Similar traditional ship-building techniques are still preserved by Sama-Bajau boat makers in Sibutu Island in Tawi-Tawi.
Seven of the eleven balangays discovered ( Butuan Boats 1, 2, 3, 4, 5, 7, and 9) have been excavated or are being excavated by the National Museum. Only three of which ( Butuan Boats 1, 2, and 5) have been fully recovered and displayed. The wood used for the boats come from a variety of tree species, all of which are indigenous to the Philippines and neighboring regions in Southeast Asia. They were originally radiocarbon dated in the 1970s and 1980s, but the results (ranging from the 4th century CE to the 13th century CE) were too disparate for one site. More modern methods using accelerator mass spectrometry carbon-14 dating yielded more reliable results ranging from the 7th to 10th centuries CE.
The excavation of the Butuan Boats have faced major challenges. Having originally been discovered by treasure hunters, the early excavations of the site in the 1970s and 1980s suffered from poor written and photographic documentation and conservation measures. Excavation on Butuan Boats 5 and 9 have been suspended due to their poor conditions which necessitates further study on how to recover them without damage. As of 2022, the rest of the ships which are yet to be excavated, remain in their original waterlogged condition which is proven to be the best way to preserve the said artifacts.
The Butuan boats are the single largest concentration of lashed-lug boat remains of the Austronesian boatbuilding traditions. Similar shipwrecks found elsewhere in Southeast Asia include the Pontian boat () of Malaysia. The Butuan boats were found in association with large amounts of trade goods from China, Cambodia, Thailand (Haripunjaya and Satingpra), Vietnam, and as far as Persia, indicating they traded as far as the Middle East.

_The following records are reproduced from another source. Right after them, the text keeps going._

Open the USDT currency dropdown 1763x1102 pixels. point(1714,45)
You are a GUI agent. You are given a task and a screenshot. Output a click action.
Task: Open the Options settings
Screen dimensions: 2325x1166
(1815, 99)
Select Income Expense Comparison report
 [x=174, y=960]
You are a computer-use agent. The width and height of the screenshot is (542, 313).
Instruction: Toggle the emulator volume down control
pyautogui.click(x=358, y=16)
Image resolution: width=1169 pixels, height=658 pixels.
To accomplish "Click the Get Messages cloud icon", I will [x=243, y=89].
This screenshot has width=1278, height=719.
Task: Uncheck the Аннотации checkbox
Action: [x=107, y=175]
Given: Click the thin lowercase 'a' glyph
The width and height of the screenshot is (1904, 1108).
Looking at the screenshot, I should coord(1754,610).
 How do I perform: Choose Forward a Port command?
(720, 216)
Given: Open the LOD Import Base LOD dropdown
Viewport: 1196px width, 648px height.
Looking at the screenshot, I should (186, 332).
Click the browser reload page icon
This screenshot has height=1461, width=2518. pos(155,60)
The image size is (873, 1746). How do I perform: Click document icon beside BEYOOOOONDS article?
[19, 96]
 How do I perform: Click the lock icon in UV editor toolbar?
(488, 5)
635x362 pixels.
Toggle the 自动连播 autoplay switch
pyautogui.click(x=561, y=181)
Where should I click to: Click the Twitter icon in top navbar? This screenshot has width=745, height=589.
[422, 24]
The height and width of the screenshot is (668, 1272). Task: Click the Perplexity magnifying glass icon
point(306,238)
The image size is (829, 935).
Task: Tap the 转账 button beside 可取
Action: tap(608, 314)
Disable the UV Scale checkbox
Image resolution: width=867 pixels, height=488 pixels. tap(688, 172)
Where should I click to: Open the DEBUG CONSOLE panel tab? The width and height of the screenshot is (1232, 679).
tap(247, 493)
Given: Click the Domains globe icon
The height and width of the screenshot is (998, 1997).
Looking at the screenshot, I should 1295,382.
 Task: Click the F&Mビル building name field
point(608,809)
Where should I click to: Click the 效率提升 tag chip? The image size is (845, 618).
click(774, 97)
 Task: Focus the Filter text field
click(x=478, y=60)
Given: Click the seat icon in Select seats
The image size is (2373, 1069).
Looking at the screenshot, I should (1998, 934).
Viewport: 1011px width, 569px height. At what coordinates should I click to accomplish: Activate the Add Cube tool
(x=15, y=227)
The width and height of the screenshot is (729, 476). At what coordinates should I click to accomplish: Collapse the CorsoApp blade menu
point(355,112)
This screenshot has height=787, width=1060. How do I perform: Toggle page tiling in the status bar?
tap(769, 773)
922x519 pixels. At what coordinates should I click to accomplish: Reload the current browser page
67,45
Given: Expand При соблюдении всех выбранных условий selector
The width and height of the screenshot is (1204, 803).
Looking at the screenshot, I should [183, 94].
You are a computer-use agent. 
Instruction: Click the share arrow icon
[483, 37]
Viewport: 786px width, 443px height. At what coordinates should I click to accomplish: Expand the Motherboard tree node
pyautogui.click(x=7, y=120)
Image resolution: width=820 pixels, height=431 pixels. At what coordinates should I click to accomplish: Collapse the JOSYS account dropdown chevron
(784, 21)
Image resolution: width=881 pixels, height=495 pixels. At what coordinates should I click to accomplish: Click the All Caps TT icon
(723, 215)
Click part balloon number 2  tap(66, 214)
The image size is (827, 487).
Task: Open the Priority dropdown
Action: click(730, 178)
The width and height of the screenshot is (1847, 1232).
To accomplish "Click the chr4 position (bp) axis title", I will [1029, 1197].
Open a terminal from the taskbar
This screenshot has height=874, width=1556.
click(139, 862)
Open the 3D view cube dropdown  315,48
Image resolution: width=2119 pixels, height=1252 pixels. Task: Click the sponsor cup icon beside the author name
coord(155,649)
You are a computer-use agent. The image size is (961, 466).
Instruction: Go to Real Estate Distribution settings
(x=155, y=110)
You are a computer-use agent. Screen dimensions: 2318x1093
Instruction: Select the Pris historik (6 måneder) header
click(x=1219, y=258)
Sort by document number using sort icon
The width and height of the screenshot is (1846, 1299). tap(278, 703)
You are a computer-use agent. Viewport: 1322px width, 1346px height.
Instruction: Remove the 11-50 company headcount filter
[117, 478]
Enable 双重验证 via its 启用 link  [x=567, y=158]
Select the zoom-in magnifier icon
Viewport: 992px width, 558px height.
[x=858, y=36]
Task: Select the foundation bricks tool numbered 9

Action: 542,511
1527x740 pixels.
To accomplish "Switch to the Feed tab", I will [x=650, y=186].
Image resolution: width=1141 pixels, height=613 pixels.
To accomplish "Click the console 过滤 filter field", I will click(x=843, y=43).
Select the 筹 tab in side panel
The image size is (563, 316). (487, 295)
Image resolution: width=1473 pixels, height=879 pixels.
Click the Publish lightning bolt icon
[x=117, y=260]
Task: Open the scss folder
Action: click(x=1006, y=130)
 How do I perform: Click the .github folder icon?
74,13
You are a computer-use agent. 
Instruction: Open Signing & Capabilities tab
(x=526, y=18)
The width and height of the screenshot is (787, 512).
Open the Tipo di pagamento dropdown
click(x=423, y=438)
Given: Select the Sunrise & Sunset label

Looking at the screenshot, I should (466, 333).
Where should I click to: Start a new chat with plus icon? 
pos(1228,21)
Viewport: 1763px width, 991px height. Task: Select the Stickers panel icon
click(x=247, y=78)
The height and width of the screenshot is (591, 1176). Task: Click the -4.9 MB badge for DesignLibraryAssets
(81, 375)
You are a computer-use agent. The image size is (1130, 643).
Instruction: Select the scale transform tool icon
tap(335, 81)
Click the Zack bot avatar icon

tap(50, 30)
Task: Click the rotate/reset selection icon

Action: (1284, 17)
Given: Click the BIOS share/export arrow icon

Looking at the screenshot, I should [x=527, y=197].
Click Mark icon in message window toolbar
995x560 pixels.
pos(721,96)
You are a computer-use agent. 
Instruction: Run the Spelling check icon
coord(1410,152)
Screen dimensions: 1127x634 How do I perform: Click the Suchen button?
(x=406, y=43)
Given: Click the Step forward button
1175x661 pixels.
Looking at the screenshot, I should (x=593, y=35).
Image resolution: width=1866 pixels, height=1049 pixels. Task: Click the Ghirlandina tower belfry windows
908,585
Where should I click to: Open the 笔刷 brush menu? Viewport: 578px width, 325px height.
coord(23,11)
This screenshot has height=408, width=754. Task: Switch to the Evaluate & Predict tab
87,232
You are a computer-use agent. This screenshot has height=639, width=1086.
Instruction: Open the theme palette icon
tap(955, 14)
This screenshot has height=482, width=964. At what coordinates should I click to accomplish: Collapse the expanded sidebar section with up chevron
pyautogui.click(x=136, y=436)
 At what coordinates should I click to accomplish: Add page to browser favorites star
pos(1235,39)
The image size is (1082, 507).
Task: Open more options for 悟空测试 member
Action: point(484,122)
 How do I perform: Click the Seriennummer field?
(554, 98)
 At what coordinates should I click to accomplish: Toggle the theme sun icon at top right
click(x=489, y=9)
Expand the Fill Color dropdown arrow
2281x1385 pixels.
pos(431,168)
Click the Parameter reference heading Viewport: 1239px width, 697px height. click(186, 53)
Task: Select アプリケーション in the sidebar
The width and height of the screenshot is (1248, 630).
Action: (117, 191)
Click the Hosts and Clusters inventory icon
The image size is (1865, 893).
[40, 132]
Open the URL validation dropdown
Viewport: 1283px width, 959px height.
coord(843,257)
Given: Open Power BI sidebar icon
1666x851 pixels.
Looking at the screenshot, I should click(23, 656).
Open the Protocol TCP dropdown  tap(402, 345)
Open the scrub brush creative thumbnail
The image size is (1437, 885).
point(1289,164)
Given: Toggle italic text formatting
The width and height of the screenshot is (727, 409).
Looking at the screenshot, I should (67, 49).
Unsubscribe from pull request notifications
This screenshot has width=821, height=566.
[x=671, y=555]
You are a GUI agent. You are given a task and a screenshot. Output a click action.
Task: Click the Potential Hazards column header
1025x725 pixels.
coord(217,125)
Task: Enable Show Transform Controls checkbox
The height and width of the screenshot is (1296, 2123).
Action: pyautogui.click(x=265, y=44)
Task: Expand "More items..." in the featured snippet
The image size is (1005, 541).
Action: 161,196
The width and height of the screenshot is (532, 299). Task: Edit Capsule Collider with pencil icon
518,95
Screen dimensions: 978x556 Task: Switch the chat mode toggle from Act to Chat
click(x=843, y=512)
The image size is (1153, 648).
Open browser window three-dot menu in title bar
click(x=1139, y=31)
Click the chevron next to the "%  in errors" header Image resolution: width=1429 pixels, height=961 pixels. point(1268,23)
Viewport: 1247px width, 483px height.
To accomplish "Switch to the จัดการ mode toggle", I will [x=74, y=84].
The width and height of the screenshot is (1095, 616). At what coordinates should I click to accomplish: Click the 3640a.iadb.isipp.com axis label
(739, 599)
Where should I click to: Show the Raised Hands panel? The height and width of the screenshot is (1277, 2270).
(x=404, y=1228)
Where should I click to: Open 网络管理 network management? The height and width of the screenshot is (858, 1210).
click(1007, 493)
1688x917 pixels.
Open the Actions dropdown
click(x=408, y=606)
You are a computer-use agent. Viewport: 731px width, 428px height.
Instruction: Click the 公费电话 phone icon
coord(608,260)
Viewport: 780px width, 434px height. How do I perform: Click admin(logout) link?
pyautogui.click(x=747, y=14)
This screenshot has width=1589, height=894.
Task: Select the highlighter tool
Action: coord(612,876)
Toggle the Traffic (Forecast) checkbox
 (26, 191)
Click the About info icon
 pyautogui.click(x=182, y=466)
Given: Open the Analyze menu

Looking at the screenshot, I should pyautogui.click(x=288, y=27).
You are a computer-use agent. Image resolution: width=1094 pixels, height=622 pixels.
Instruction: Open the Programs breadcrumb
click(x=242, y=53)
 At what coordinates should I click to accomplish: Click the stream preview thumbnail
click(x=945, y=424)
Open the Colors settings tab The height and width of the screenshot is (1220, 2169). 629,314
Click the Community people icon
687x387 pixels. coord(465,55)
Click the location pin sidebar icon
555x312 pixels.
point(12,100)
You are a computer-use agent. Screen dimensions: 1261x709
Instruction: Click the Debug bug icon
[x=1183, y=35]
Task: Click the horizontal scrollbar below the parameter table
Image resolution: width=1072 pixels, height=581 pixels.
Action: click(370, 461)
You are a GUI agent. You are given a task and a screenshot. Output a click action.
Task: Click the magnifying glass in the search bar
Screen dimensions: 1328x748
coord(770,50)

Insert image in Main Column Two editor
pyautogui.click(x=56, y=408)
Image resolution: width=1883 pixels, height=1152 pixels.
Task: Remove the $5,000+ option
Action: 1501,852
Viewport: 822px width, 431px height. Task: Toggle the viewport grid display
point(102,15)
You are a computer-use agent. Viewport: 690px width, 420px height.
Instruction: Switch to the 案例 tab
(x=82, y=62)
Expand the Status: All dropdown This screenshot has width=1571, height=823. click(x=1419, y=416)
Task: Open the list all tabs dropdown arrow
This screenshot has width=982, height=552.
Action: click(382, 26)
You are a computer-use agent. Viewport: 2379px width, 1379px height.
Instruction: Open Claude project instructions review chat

House Bill 6366 proposes that the Balangay should be the National Boat of the Philippines.
The Balangays, named Diwata ng Lahi, Masawa Hong Butuan, and Sama Tawi-Tawi,"'DIWATA NG LAHI' Finally Arrives in Butuan." City Government of Butuan. www.butuan.gov.ph. n.d. Web. December 13, 2014. navigated without the use of modern instruments, and only through the skills and traditional methods of the Filipino Sama people. They journeyed from Manila Bay to the southern tip of Sulu, stopping off at numerous Philippine cities along the way to promote the project. The journey around the country covered a distance of 2,108 nautical miles or 3,908 kilometers.
The second leg of the voyage (2010–2011) saw the balangay boats navigate around South East Asia – Brunei, Indonesia, Malaysia, Singapore, Cambodia, Thailand and up to the territorial waters of Vietnam before heading back to the Philippines.
The balangay was navigated by the old method used by the ancient mariners – steering by the Sun, the stars, the wind, cloud formations, wave patterns and bird migrations. Valdez and his team relied on the natural navigational instincts of the Badjao. Apart from the Badjao, Ivatan people are also experts in using the boat. The organisers say that the voyage "aims to bring us back to the greatness of our ancestors and how colonialism robbed these away from us and produced the Filipino today".
In 2019, the Balangay Voyage team announced two more balangay ( Lahi ng Maharlika and Sultan sin Sulu) will set sail on December 14, 2019, from Palawan to Butuan, then to Mactan to commemorate the 500th anniversary of the Battle of Mactan. The two boats will be temporarily renamed Raya Kolambu and Raya Siyagu.